Bethel Bible College
- Coat of arms of Bethel Bible College
- Motto: Latin: AD SERVANDUM COMMITTERE
- Motto in English: "A commitment to serve"
- Type: Theological school
- Established: November 4, 2000; 25 years ago
- Founders: Gospel Mission of India (Registered under Societies Registration Act, 1860)
- Academic affiliations: Senate of Serampore College (University)
- Visitor: Bishop Anilkumar John Servand, MCI
- President: The Rev. V. Leelavathi, CSI
- Principal: The Rev.
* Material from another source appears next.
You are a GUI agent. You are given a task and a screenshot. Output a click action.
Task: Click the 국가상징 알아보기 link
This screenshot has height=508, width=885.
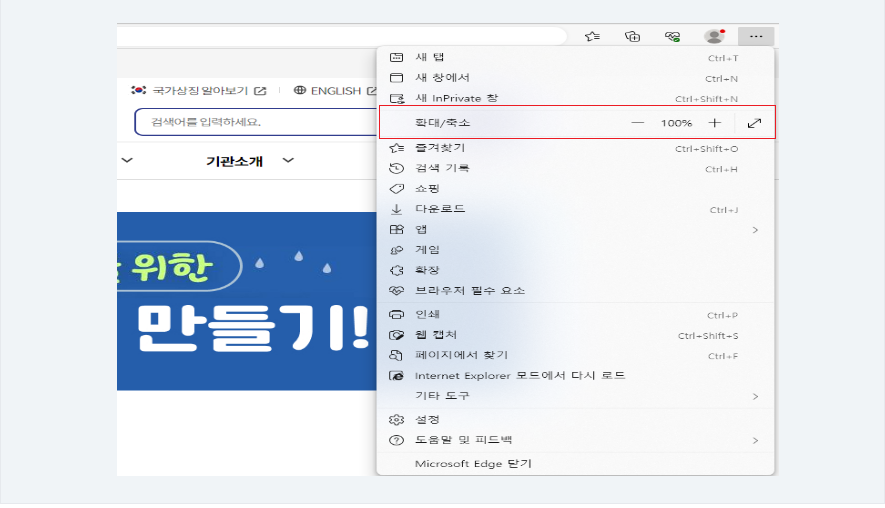(x=200, y=91)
Selvam Robertson, CNI
- General Secretary: The Rev. P. Jeevan Sylvanus Bose, CSI
- Undergraduates: 500+
- Other students: 200+
- Location: 4th lane, Seethamma Colony, Pattabhipuram Post, GUNTUR TOWN 522 006, Guntur district, Andhra Pradesh, India 16°18′17″N 80°24′31″E﻿ / ﻿16.30472°N 80.40861°E
- Campus: 3 acres; Suburban;
- Language: English and Telugu
- Website: www.bethelbiblecollege-edu.com

= Bethel Bible College, Guntur =

Ecumenical theological seminary in Andhra Pradesh, India

Bethel Bible College (BBC) is a near-ecumenical seminary located in Guntur, Andhra Pradesh. It is affiliated to modern India's first University - Senate of Serampore College (University). Bethel admits students interested in pursuing theology.
| Succession of Principals |
| * 2003-2005 Bishop Peddi Victor Premasagar, CSI, Ph.D. (St.Andrews) * 2005-2025 The Rev. Selvam Robertson, CNI, D.Th. (Serampore) |

==History==
Bethel Bible College was founded on November 4, 2000, by Gospel Missions of India, a registered Society under The Societies Registration Act, 1860, founded by The Rev. P. N. S. Chandra Bose, CSI. The institution existed since 1984, offering Diploma level programmes in theology. In year 2000, Bethel began with M.Div. courses accredited by Asia Theological Association (ATA).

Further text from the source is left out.